#### EXERCISE OBJECTIVE:
The reply should consist of the full listing, written out exactly.

#### AVAILABLE RECORDS:
═══

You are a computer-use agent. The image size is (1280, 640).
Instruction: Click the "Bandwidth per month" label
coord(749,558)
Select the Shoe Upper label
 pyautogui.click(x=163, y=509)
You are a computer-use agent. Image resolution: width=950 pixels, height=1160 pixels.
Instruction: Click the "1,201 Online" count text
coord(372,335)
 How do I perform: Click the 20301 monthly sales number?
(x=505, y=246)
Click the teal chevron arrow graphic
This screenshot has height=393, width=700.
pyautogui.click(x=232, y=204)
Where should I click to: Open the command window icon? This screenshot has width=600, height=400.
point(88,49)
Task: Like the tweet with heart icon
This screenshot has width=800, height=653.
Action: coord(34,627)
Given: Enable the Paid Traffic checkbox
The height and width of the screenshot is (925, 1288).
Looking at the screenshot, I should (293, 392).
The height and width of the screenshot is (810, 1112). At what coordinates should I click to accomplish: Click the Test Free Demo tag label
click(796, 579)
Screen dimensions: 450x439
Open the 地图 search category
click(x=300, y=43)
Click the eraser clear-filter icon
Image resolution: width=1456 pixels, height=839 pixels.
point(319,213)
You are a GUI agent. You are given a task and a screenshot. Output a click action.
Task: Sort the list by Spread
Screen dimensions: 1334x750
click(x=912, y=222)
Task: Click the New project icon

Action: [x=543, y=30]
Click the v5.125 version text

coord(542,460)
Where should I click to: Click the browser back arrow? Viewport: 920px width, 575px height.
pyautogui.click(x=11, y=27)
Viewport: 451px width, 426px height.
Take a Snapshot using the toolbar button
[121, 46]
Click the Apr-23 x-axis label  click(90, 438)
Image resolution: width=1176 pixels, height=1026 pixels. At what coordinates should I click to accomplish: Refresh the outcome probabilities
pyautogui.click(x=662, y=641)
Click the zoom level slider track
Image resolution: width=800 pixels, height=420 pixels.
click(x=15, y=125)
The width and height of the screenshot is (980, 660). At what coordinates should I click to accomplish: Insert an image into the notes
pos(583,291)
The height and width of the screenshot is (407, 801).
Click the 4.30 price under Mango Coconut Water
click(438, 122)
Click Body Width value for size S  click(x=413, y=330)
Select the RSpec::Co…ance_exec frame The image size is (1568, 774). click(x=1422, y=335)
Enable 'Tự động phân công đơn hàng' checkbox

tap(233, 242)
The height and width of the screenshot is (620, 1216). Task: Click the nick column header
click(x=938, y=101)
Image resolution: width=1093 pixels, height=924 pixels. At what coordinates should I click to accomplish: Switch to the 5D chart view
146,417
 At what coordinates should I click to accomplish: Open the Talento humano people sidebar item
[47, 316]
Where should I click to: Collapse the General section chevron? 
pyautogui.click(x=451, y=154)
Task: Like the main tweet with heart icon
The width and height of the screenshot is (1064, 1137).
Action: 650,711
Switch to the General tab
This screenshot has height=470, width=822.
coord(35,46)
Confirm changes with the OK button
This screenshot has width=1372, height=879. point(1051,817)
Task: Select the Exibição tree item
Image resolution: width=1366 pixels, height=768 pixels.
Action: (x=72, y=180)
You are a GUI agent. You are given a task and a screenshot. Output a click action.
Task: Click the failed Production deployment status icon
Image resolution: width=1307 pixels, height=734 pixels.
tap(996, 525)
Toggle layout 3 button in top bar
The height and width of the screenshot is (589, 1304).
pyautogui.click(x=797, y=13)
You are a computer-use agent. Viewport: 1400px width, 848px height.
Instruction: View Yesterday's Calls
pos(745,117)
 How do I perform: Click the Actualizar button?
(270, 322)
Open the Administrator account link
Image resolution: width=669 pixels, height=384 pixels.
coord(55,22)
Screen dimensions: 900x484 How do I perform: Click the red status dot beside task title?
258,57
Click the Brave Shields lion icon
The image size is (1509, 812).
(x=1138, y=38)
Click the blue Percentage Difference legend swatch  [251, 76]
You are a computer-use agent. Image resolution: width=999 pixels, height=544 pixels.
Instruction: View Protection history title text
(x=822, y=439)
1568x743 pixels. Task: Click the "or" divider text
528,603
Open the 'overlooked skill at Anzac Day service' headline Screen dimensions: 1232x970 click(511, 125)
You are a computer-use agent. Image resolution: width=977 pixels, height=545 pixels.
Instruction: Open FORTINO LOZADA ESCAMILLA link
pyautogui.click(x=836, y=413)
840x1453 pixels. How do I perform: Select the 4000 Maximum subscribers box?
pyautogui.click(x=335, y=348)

═══

#### SOLUTION FOR THIS EXERCISE:
You are a computer-use agent. The image size is (1280, 640).
Instruction: Click the "Bandwidth per month" label
coord(749,558)
Select the Shoe Upper label
 pyautogui.click(x=163, y=509)
You are a computer-use agent. Image resolution: width=950 pixels, height=1160 pixels.
Instruction: Click the "1,201 Online" count text
coord(372,335)
 How do I perform: Click the 20301 monthly sales number?
(x=505, y=246)
Click the teal chevron arrow graphic
This screenshot has height=393, width=700.
pyautogui.click(x=232, y=204)
Where should I click to: Open the command window icon? This screenshot has width=600, height=400.
point(88,49)
Task: Like the tweet with heart icon
This screenshot has width=800, height=653.
Action: coord(34,627)
Given: Enable the Paid Traffic checkbox
The height and width of the screenshot is (925, 1288).
Looking at the screenshot, I should (293, 392).
The height and width of the screenshot is (810, 1112). At what coordinates should I click to accomplish: Click the Test Free Demo tag label
click(796, 579)
Screen dimensions: 450x439
Open the 地图 search category
click(x=300, y=43)
Click the eraser clear-filter icon
Image resolution: width=1456 pixels, height=839 pixels.
point(319,213)
You are a GUI agent. You are given a task and a screenshot. Output a click action.
Task: Sort the list by Spread
Screen dimensions: 1334x750
click(x=912, y=222)
Task: Click the New project icon

Action: [x=543, y=30]
Click the v5.125 version text

coord(542,460)
Where should I click to: Click the browser back arrow? Viewport: 920px width, 575px height.
pyautogui.click(x=11, y=27)
Viewport: 451px width, 426px height.
Take a Snapshot using the toolbar button
[121, 46]
Click the Apr-23 x-axis label  click(90, 438)
Image resolution: width=1176 pixels, height=1026 pixels. At what coordinates should I click to accomplish: Refresh the outcome probabilities
pyautogui.click(x=662, y=641)
Click the zoom level slider track
Image resolution: width=800 pixels, height=420 pixels.
click(x=15, y=125)
The width and height of the screenshot is (980, 660). At what coordinates should I click to accomplish: Insert an image into the notes
pos(583,291)
The height and width of the screenshot is (407, 801).
Click the 4.30 price under Mango Coconut Water
click(438, 122)
Click Body Width value for size S  click(x=413, y=330)
Select the RSpec::Co…ance_exec frame The image size is (1568, 774). click(x=1422, y=335)
Enable 'Tự động phân công đơn hàng' checkbox

tap(233, 242)
The height and width of the screenshot is (620, 1216). Task: Click the nick column header
click(x=938, y=101)
Image resolution: width=1093 pixels, height=924 pixels. At what coordinates should I click to accomplish: Switch to the 5D chart view
146,417
 At what coordinates should I click to accomplish: Open the Talento humano people sidebar item
[47, 316]
Where should I click to: Collapse the General section chevron? 
pyautogui.click(x=451, y=154)
Task: Like the main tweet with heart icon
The width and height of the screenshot is (1064, 1137).
Action: 650,711
Switch to the General tab
This screenshot has height=470, width=822.
coord(35,46)
Confirm changes with the OK button
This screenshot has width=1372, height=879. point(1051,817)
Task: Select the Exibição tree item
Image resolution: width=1366 pixels, height=768 pixels.
Action: (x=72, y=180)
You are a GUI agent. You are given a task and a screenshot. Output a click action.
Task: Click the failed Production deployment status icon
Image resolution: width=1307 pixels, height=734 pixels.
tap(996, 525)
Toggle layout 3 button in top bar
The height and width of the screenshot is (589, 1304).
pyautogui.click(x=797, y=13)
You are a computer-use agent. Viewport: 1400px width, 848px height.
Instruction: View Yesterday's Calls
pos(745,117)
 How do I perform: Click the Actualizar button?
(270, 322)
Open the Administrator account link
Image resolution: width=669 pixels, height=384 pixels.
coord(55,22)
Screen dimensions: 900x484 How do I perform: Click the red status dot beside task title?
258,57
Click the Brave Shields lion icon
The image size is (1509, 812).
(x=1138, y=38)
Click the blue Percentage Difference legend swatch  [251, 76]
You are a computer-use agent. Image resolution: width=999 pixels, height=544 pixels.
Instruction: View Protection history title text
(x=822, y=439)
1568x743 pixels. Task: Click the "or" divider text
528,603
Open the 'overlooked skill at Anzac Day service' headline Screen dimensions: 1232x970 click(511, 125)
You are a computer-use agent. Image resolution: width=977 pixels, height=545 pixels.
Instruction: Open FORTINO LOZADA ESCAMILLA link
pyautogui.click(x=836, y=413)
840x1453 pixels. How do I perform: Select the 4000 Maximum subscribers box?
pyautogui.click(x=335, y=348)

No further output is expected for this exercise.